The Story Behind My Fourth Investment, HashiCorp
On November 13 of 2012, before I started any of this investing stuff, a friend asked if he could intro me to one of his colleagues. He was making a small announcement and asked if I could help. Since I am not a reporter, I gave the kid some advice and moved on. A few days later, I decided to Google him a bit more and realized — hold on — this kid is no kid, he’s a machine.
Once his news settled, I met up with him in San Francisco. Over the course of the next few months, we would meet periodically. To be perfectly honest, I only had a loose idea of what he created, but I was absolutely sure of one thing — he was very smart on the left brain and right brain. In multiple meetings, he was both technically sound, organized, and personable — he listened, but said “no” when he disagreed. He carried himself much older than his age would suggest.
I tried to dig deeper into what he was building, but I could only get so far as larger themes. He’d authored one of the most popular open source frameworks used in machine virtualization — as a teenager. He maintained the project on the side and built a global community naturally around it. Eventually, after working for two years for a friend of mine (who made this great introduction for me), he was ready to focus full-time on his main love.
The framework he built is called Vagrant. The company he started to build a product and service around it is called “HashiCorp,” a sort of eponymous nod to his name: Mitchell Hashimoto. The idea behind Vagrant and other open source projects in this family is that it makes the act of creating development environments a bit easier. I knew this was a pain point from researching the “B2D” space (where the comments were very revealing), as well as helping my friends at Nitrous.IO. In just less than an year, Mitchell has grown his team carefully with only the very best from the open source community, been invited to speak on Vagrant all over the world (I haven’t seen him in months), and is on a mission to slowly build a lasting, durable company. The authenticity of his motivation is pure.

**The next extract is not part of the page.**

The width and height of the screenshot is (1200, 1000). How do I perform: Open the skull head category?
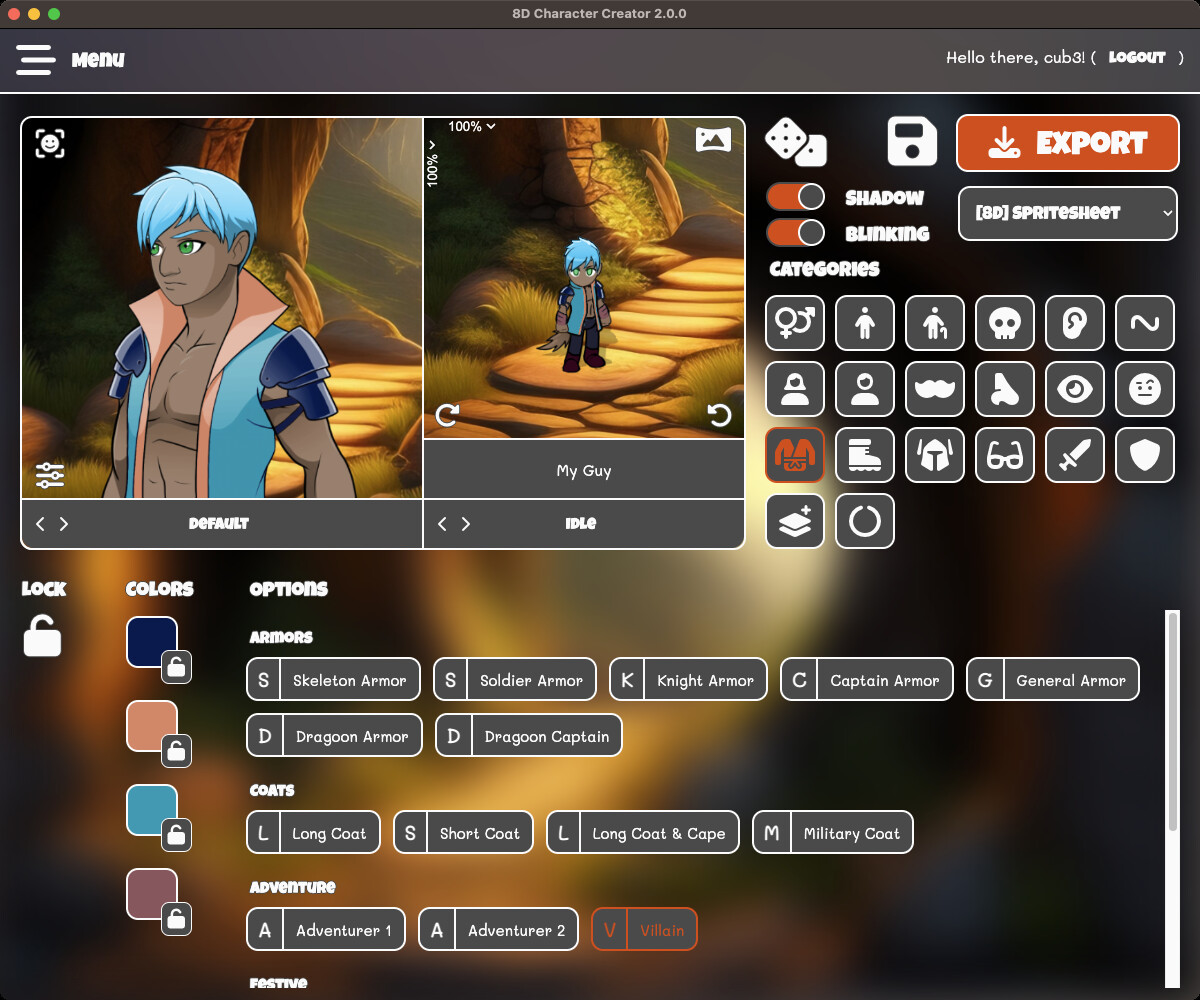tap(1004, 323)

I knew very quickly that I wanted to be a part of whatever company Mitchell was going to build. And here, I go back to my interview with Mike Maples for wisdom around investing. Not only was it Mitchell who was gracious to invite me to participate (he doesn’t need me), I recall this quote from Maples:
In the early days, I decided this is a people-flow business and not a deal-flow business. I’ve always had this leap of faith that if you just spend all your time with smart awesome people, that the dots will forward connect. The deals will reveal themselves, and somehow you’ll get into some good ones.
Mitchell is a good one, and I was introduced to him by another good one. Maples, yet again, is right.